─── SUPPLIED RECORDS ───

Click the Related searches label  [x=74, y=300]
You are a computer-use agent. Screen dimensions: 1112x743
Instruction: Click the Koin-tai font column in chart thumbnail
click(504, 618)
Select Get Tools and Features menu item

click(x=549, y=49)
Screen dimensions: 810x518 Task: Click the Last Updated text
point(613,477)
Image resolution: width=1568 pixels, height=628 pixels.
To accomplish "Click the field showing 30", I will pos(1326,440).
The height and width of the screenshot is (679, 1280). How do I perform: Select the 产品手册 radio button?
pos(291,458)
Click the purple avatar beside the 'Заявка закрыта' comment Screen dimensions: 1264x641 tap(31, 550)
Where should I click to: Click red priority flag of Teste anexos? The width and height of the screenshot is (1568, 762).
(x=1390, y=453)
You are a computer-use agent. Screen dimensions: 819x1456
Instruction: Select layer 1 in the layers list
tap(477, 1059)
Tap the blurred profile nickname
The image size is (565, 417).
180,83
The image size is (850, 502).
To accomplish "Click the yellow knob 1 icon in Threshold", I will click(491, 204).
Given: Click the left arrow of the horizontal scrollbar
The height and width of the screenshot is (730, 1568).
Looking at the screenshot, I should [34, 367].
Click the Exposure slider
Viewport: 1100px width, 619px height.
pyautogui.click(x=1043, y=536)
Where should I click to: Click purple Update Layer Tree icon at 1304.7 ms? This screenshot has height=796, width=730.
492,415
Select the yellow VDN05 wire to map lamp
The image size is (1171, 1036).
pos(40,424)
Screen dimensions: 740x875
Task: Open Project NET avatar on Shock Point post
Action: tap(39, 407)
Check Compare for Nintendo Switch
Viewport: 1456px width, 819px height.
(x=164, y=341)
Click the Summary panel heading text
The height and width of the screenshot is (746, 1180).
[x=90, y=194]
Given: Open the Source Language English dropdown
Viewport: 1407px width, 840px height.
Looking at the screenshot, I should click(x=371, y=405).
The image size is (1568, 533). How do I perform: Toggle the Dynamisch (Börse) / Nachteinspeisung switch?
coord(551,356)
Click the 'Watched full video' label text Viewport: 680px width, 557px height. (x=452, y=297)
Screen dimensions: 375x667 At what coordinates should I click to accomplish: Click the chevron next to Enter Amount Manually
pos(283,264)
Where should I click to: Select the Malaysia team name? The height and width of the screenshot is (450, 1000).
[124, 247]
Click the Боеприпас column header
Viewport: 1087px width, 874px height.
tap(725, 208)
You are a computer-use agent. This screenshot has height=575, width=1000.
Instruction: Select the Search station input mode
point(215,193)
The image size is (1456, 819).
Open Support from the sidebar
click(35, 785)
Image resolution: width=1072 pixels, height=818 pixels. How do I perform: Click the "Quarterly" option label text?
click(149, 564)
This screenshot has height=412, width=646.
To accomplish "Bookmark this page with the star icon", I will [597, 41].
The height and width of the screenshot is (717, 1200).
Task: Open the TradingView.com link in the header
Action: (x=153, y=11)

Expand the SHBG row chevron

───

PROBLEM REQUIREMENTS.
Every line above is to be transcribed exactly, with nothing missed.

REPLY TO THE TASK.
Click the Related searches label  [x=74, y=300]
You are a computer-use agent. Screen dimensions: 1112x743
Instruction: Click the Koin-tai font column in chart thumbnail
click(504, 618)
Select Get Tools and Features menu item

click(x=549, y=49)
Screen dimensions: 810x518 Task: Click the Last Updated text
point(613,477)
Image resolution: width=1568 pixels, height=628 pixels.
To accomplish "Click the field showing 30", I will pos(1326,440).
The height and width of the screenshot is (679, 1280). How do I perform: Select the 产品手册 radio button?
pos(291,458)
Click the purple avatar beside the 'Заявка закрыта' comment Screen dimensions: 1264x641 tap(31, 550)
Where should I click to: Click red priority flag of Teste anexos? The width and height of the screenshot is (1568, 762).
(x=1390, y=453)
You are a computer-use agent. Screen dimensions: 819x1456
Instruction: Select layer 1 in the layers list
tap(477, 1059)
Tap the blurred profile nickname
The image size is (565, 417).
180,83
The image size is (850, 502).
To accomplish "Click the yellow knob 1 icon in Threshold", I will click(491, 204).
Given: Click the left arrow of the horizontal scrollbar
The height and width of the screenshot is (730, 1568).
Looking at the screenshot, I should [34, 367].
Click the Exposure slider
Viewport: 1100px width, 619px height.
pyautogui.click(x=1043, y=536)
Where should I click to: Click purple Update Layer Tree icon at 1304.7 ms? This screenshot has height=796, width=730.
492,415
Select the yellow VDN05 wire to map lamp
The image size is (1171, 1036).
pos(40,424)
Screen dimensions: 740x875
Task: Open Project NET avatar on Shock Point post
Action: tap(39, 407)
Check Compare for Nintendo Switch
Viewport: 1456px width, 819px height.
(x=164, y=341)
Click the Summary panel heading text
The height and width of the screenshot is (746, 1180).
[x=90, y=194]
Given: Open the Source Language English dropdown
Viewport: 1407px width, 840px height.
Looking at the screenshot, I should click(x=371, y=405).
The image size is (1568, 533). How do I perform: Toggle the Dynamisch (Börse) / Nachteinspeisung switch?
coord(551,356)
Click the 'Watched full video' label text Viewport: 680px width, 557px height. (x=452, y=297)
Screen dimensions: 375x667 At what coordinates should I click to accomplish: Click the chevron next to Enter Amount Manually
pos(283,264)
Where should I click to: Select the Malaysia team name? The height and width of the screenshot is (450, 1000).
[124, 247]
Click the Боеприпас column header
Viewport: 1087px width, 874px height.
tap(725, 208)
You are a computer-use agent. This screenshot has height=575, width=1000.
Instruction: Select the Search station input mode
point(215,193)
The image size is (1456, 819).
Open Support from the sidebar
click(35, 785)
Image resolution: width=1072 pixels, height=818 pixels. How do I perform: Click the "Quarterly" option label text?
click(149, 564)
This screenshot has height=412, width=646.
To accomplish "Bookmark this page with the star icon", I will [597, 41].
The height and width of the screenshot is (717, 1200).
Task: Open the TradingView.com link in the header
Action: (x=153, y=11)

Expand the SHBG row chevron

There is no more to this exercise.